Aberration of Starlight
[tradução da abertura de Aberration of Starlight, de Gilbert Sorrentino]
[tradução da abertura de Aberration of Starlight, de Gilbert Sorrentino]
Há uma fotografia do menino em que ele aparece com dez anos. Ele está olhando direto para a câmera, segurando uma gatinha como se para nosso exame, com a mão direita no pescoço dela, a esquerda sob seu corpo, dando suporte ao peso do animal. O sol é de um brilho intenso, e o menino está de olhos cerrados para nós, sorrindo, seus dentes brancos e retos grandes demais para o seu rosto pequeno. Por causa de sua vista forçada não conseguimos ver que ele é vesgo do olho esquerdo. Atrás dele estão as beiras e os planos de construções de fazenda se desbotando num vermelho aguado, e as sombras profundas que elas projetam no chão. Na sombra de um palheiro está deitada uma bezerra holandesa, também olhando direto para nós: ainda que não possamos ver, por causa de sua distância do fotógrafo anônimo, moscas enxameiam e pousam, se levantam, enxameiam e pousam em volta de seus olhos pacatos. A gata é rajada, e seus olhos são fendas na luz do sol.
O cabelo do menino é preto e recém-penteado, cintilando com uma brilhantina conhecida como óleo de rosa, dada a ele por Tom Thebus e comprada no 1,99 em Hackettstown. Para o menino, esse líquido rosa-escuro, quase cor de cereja, seu odor diferente de qualquer rosa que já tenha crescido nessa terra, é uma manifestação palpável de um mundo de beleza e deleite. Nesse mundo sua mãe vai ser feliz. Nesse mundo a lembrança de sua vó morta vai se transformar suavemente em mentiras a respeito de sua bondade. Nesse mundo seu vô vai ser, sempre, o cavalheiro seguro de si e de uma serenidade arrogante que ele é quando joga croqué.
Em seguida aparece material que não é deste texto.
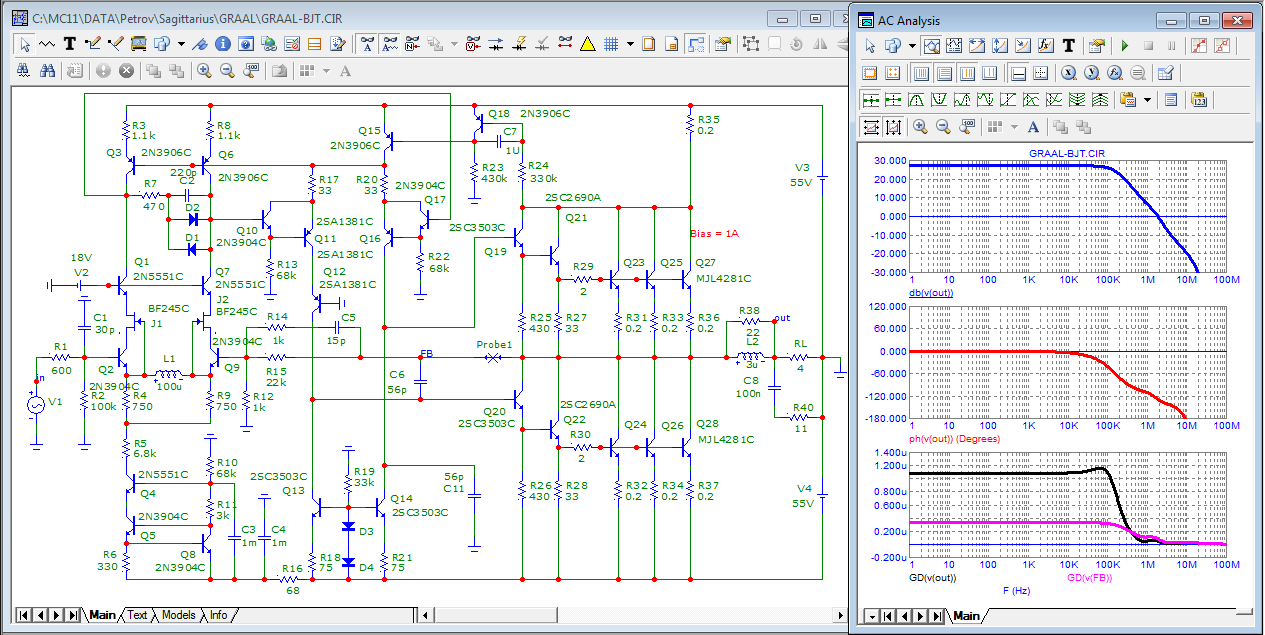
Task: Open dropdown arrow next to component shapes icon
Action: (x=180, y=44)
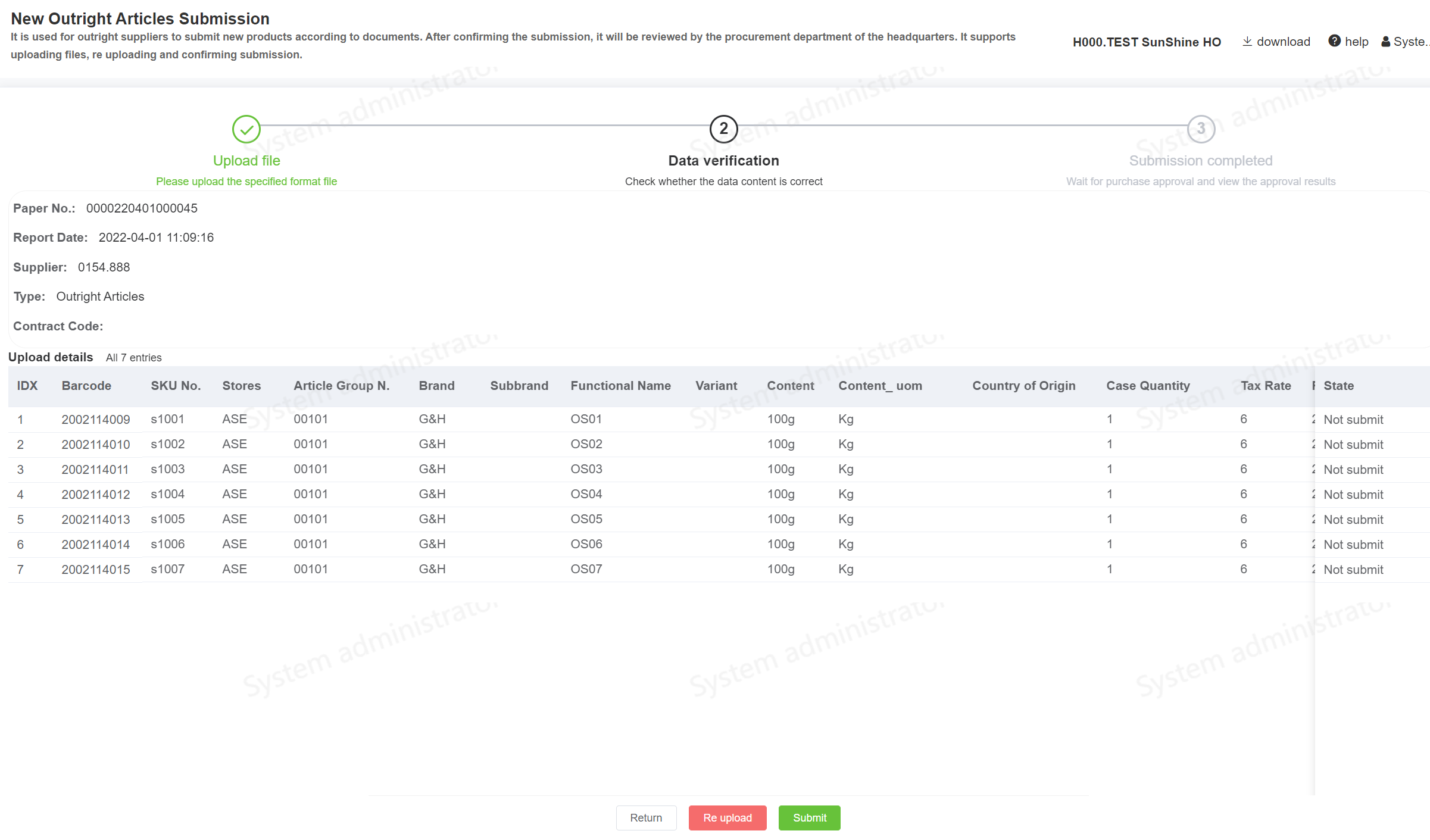
Task: Click the Paper No. value 0000220401000045
Action: (x=141, y=208)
Não dá para ver o campo espesso e liso de croqué que faz fronteira com a casa de campo branca a cem metros de distância na fotografia, mas é capaz que o menino consiga ver um canto dele, e nas cadeiras de jardim naquele canto, na sombra grossa das brassaias, sua mãe e Tom Thebus, cujo cabelo está cintilante com o mesmo óleo de rosa que o menino usa. Fumaça branca de seu cachimbo paira no ar calmo do fim da tarde.
Você poderia dizer que o menino está tomando por um momento de felicidade, embora as fotografias, porque excluem tudo a não ser o instante em que são tiradas, sempre mintam. Ainda assim, você as encara, implorando que elas revelem de suas verdades: aqui você espera ver presa para sempre nos olhos do menino a imagem do fotógrafo, saber se aquela sombra irregular que mancha o cascalho ao lado do galpão refrigerado é de Louis Stellkamp, o dono dessa fazenda, ver, não apenas o que está atrás do menino, mas o que está na sua frente. Talvez as cadeiras de jardim estejam vazias.
Talvez o sorriso do menino venha do fato de que o fotógrafo é Tom Thebus, e de que ao lado dele, num terno verde claro de veraneio que contrasta com seu cabelo loiro, está sua mãe. Se é esse o caso, pode ser que assim que a fotografia seja tirada, o sorriso do menino desapareça, pois ele vê naquele canto do campo de croqué visível apenas para ele, a figura de seu avô, de camisa branca e flanela, com um taco de croqué por sobre o ombro direito, parado e olhando para eles, rígido de ressentimento. Fumaça branca de seu cigarro paira no ar calmo do fim da manhã até que o golpe de uma pata breve de gata a dispersa.